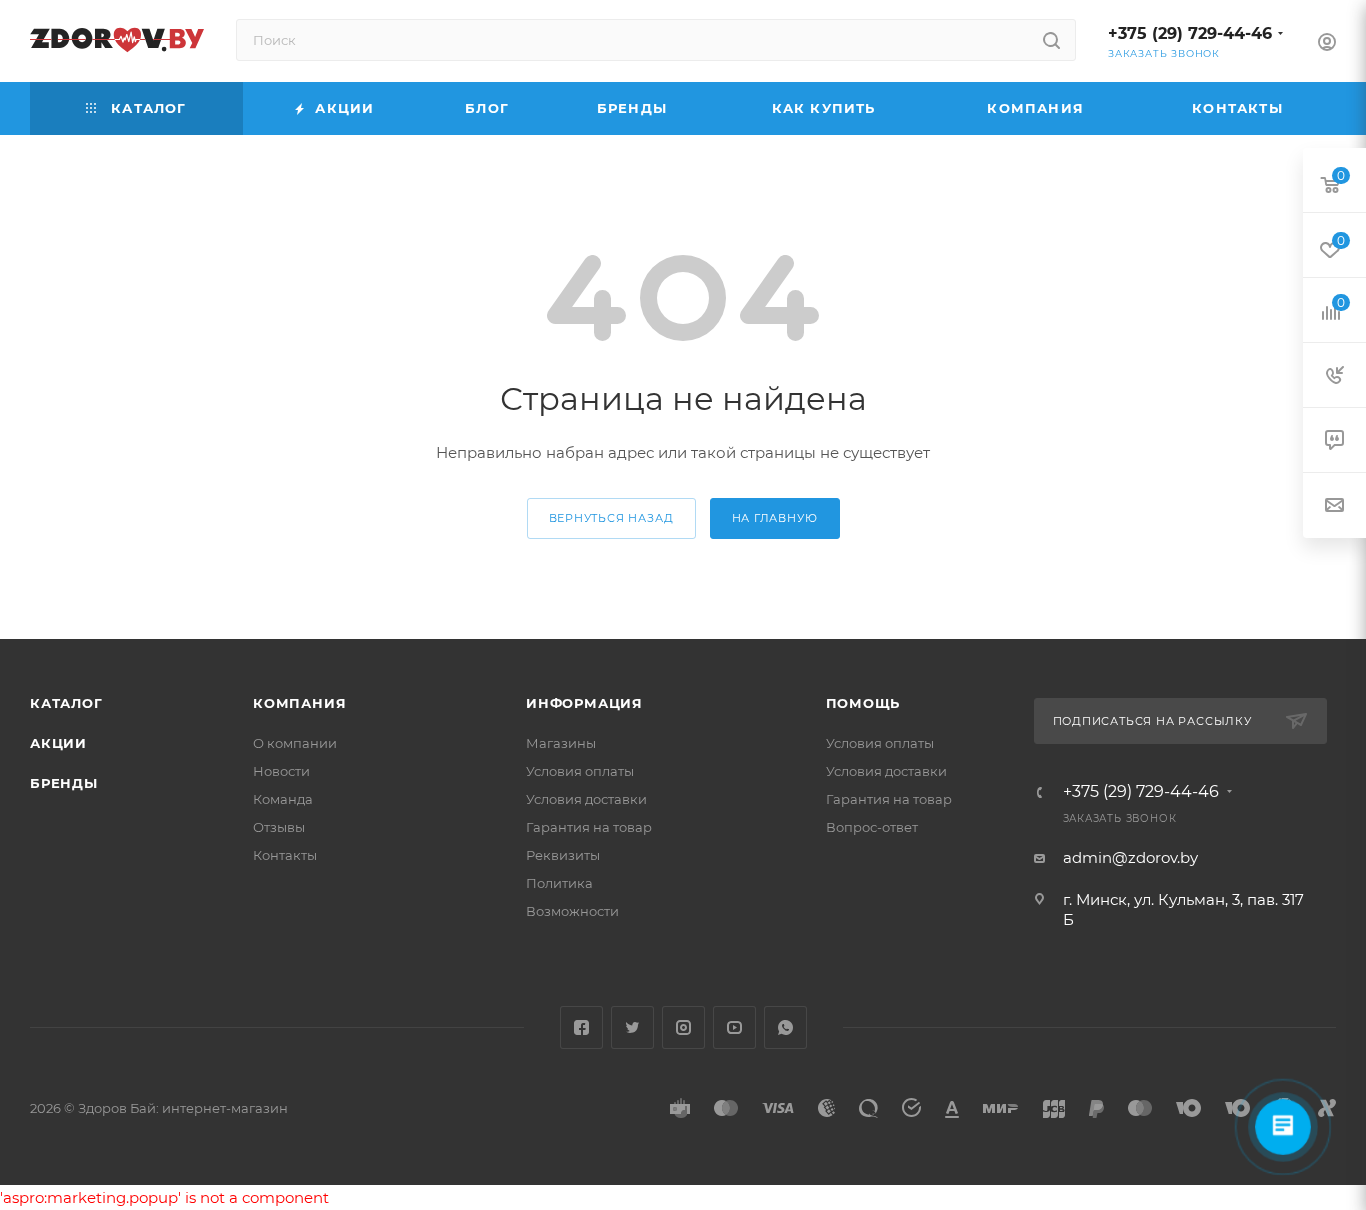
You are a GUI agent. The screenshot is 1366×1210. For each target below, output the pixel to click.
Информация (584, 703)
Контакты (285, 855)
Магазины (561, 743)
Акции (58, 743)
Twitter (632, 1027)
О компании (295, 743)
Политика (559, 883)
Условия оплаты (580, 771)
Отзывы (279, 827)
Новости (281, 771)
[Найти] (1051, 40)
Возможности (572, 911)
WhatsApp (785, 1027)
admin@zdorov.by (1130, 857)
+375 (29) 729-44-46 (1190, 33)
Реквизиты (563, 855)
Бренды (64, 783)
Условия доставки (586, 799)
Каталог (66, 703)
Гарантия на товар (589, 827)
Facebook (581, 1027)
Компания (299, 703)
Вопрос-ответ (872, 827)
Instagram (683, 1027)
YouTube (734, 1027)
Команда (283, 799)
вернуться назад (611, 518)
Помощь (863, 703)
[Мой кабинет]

# About this exercise
Quote, without any change, each line from the one that contains "Компания (299, 703)" through the end of the material.

# Reply
Компания (299, 703)
Вопрос-ответ (872, 827)
Instagram (683, 1027)
YouTube (734, 1027)
Команда (283, 799)
вернуться назад (611, 518)
Помощь (863, 703)
[Мой кабинет]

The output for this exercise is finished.